[Stored data]
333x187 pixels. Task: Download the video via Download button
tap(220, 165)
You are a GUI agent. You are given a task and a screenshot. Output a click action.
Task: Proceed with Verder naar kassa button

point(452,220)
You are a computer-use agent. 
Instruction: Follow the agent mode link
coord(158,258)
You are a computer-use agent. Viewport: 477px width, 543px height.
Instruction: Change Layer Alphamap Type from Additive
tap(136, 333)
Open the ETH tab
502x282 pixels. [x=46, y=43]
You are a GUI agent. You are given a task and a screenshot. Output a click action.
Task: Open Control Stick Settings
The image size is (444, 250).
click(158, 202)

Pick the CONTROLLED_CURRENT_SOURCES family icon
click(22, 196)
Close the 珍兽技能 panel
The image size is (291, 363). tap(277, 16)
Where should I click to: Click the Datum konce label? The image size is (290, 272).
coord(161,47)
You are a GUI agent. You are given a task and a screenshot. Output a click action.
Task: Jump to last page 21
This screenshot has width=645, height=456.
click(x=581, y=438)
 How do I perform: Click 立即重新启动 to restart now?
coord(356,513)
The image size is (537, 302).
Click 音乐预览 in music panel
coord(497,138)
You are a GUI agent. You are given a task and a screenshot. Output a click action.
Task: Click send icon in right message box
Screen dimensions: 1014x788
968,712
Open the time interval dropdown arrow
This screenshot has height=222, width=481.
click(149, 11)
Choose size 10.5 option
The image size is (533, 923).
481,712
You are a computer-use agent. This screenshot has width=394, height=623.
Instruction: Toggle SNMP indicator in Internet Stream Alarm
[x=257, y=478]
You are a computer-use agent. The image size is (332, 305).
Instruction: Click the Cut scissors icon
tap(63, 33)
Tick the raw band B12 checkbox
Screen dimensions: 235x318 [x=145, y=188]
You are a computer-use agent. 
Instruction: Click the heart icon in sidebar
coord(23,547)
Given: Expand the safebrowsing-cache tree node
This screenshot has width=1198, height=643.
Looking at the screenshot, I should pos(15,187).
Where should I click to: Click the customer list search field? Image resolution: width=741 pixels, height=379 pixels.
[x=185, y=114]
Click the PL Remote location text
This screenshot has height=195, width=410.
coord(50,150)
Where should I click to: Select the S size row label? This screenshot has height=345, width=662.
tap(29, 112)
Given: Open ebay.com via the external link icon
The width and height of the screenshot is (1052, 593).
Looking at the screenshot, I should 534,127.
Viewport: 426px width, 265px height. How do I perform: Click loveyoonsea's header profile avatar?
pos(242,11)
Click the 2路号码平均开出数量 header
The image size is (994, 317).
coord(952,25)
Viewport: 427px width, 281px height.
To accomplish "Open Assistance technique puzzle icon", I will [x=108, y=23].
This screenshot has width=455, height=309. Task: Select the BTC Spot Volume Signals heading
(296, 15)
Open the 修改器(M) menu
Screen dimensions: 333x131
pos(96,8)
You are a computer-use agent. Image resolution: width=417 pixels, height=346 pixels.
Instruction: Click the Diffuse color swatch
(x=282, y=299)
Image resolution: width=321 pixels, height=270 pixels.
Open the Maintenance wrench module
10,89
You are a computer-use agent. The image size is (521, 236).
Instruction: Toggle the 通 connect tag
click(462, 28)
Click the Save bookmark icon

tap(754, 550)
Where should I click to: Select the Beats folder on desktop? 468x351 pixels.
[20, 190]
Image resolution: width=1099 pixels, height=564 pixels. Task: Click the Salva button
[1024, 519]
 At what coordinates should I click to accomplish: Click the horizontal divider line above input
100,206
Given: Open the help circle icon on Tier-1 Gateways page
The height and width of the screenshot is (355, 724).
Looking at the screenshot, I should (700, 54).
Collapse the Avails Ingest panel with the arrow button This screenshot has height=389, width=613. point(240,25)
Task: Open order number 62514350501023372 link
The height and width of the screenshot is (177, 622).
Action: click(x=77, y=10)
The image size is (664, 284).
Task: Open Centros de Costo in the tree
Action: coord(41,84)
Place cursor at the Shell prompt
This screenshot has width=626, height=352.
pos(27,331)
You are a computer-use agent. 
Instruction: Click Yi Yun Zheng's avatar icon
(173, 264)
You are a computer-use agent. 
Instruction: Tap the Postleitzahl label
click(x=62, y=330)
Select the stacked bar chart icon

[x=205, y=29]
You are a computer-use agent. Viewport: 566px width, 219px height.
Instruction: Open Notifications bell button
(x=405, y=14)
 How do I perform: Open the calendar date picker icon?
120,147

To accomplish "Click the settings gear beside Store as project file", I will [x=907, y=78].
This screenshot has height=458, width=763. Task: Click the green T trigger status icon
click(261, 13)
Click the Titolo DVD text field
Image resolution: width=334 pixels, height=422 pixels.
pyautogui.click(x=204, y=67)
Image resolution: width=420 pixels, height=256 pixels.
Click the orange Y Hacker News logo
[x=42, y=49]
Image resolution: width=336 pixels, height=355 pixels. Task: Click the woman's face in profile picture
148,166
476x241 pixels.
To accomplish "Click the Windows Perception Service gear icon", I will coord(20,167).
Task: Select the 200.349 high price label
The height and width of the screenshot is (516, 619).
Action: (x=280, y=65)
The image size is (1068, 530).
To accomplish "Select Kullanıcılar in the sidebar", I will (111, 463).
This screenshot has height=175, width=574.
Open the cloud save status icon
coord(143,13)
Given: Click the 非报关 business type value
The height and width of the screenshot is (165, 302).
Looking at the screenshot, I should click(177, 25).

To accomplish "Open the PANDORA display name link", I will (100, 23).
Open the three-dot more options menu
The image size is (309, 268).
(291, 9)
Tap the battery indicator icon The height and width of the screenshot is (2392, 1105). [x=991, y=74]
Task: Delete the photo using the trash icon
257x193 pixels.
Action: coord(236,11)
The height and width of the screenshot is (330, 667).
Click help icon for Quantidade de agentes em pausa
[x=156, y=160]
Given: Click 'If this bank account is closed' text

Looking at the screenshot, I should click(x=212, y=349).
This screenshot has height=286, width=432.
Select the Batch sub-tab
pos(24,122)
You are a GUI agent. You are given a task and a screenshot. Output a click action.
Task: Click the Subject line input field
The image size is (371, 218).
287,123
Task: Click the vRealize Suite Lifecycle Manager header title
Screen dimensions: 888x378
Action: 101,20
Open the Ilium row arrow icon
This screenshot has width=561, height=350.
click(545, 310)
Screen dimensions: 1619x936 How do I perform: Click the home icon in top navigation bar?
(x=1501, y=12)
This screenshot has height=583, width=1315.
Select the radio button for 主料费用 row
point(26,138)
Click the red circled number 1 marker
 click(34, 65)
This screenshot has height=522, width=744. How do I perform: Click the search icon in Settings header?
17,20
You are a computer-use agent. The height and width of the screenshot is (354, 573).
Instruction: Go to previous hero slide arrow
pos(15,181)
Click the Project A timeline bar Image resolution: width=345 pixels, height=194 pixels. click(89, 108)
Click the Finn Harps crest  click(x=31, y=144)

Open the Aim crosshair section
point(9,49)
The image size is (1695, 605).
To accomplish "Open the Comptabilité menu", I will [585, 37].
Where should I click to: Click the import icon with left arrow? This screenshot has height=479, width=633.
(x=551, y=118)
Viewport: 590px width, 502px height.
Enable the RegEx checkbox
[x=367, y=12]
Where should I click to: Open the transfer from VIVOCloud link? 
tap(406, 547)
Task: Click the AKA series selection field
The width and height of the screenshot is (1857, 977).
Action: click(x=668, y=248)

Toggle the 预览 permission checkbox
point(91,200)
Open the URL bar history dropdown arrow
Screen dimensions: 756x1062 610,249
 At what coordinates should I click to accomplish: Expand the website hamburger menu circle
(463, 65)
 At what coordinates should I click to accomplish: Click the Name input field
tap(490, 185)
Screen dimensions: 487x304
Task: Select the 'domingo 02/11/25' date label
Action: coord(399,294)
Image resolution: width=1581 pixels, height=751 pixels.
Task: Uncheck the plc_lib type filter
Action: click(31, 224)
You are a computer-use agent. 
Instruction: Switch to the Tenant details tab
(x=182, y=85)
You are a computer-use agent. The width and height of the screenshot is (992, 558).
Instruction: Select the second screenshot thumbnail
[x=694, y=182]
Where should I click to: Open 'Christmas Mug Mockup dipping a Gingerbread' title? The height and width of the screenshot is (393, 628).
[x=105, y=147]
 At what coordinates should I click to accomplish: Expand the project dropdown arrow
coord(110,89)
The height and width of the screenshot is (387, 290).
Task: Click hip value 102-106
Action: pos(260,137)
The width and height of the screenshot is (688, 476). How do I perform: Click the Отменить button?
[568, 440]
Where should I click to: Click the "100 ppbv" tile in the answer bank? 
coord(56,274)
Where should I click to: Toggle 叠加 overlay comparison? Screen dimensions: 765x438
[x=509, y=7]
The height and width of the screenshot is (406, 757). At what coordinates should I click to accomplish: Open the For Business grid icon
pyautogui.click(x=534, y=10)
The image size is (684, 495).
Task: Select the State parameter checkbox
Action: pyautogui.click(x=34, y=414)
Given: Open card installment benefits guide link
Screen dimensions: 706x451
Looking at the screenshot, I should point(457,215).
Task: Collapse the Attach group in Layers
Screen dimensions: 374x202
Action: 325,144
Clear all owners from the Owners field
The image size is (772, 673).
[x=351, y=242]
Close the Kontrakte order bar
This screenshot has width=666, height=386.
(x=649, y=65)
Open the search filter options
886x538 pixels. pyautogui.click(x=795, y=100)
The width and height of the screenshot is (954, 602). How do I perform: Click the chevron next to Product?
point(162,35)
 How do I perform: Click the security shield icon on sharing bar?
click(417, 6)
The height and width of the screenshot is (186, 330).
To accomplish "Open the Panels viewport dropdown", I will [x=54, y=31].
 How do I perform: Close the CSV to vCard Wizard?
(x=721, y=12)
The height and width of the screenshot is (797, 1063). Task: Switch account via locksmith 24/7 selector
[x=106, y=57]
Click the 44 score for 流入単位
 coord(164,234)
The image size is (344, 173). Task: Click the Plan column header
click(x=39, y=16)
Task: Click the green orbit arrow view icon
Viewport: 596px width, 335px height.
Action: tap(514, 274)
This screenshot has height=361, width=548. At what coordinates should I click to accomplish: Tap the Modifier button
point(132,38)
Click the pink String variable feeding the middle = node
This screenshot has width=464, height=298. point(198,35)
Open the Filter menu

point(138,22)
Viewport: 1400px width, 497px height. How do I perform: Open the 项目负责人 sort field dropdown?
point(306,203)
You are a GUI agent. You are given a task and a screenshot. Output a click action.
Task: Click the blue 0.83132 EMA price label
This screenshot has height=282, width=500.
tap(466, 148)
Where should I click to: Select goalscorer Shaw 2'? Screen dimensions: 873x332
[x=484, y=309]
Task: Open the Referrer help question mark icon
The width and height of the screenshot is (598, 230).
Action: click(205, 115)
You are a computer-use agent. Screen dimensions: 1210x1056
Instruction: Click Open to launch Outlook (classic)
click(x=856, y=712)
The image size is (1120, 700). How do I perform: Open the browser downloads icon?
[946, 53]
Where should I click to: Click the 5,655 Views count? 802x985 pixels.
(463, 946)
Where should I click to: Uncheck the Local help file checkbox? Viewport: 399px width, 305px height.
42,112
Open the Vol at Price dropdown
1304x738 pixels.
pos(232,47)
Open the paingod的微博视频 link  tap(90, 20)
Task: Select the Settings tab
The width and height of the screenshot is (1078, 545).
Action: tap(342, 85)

## Task to carry out
Look above for the line containing "Instruction: Toggle the 通 connect tag" and the line containing "476x241 pixels.". Transcribe both, with the lines between them, exactly.

## Answer to this task
Instruction: Toggle the 通 connect tag
click(462, 28)
Click the Save bookmark icon

tap(754, 550)
Where should I click to: Select the Beats folder on desktop? 468x351 pixels.
[20, 190]
Image resolution: width=1099 pixels, height=564 pixels. Task: Click the Salva button
[1024, 519]
 At what coordinates should I click to accomplish: Click the horizontal divider line above input
100,206
Given: Open the help circle icon on Tier-1 Gateways page
The height and width of the screenshot is (355, 724).
Looking at the screenshot, I should (700, 54).
Collapse the Avails Ingest panel with the arrow button This screenshot has height=389, width=613. point(240,25)
Task: Open order number 62514350501023372 link
The height and width of the screenshot is (177, 622).
Action: click(x=77, y=10)
The image size is (664, 284).
Task: Open Centros de Costo in the tree
Action: coord(41,84)
Place cursor at the Shell prompt
This screenshot has width=626, height=352.
pos(27,331)
You are a computer-use agent. 
Instruction: Click Yi Yun Zheng's avatar icon
(173, 264)
You are a computer-use agent. 
Instruction: Tap the Postleitzahl label
click(x=62, y=330)
Select the stacked bar chart icon

[x=205, y=29]
You are a computer-use agent. Viewport: 566px width, 219px height.
Instruction: Open Notifications bell button
(x=405, y=14)
 How do I perform: Open the calendar date picker icon?
120,147

To accomplish "Click the settings gear beside Store as project file", I will [x=907, y=78].
This screenshot has height=458, width=763. Task: Click the green T trigger status icon
click(261, 13)
Click the Titolo DVD text field
Image resolution: width=334 pixels, height=422 pixels.
pyautogui.click(x=204, y=67)
Image resolution: width=420 pixels, height=256 pixels.
Click the orange Y Hacker News logo
[x=42, y=49]
Image resolution: width=336 pixels, height=355 pixels. Task: Click the woman's face in profile picture
148,166
476x241 pixels.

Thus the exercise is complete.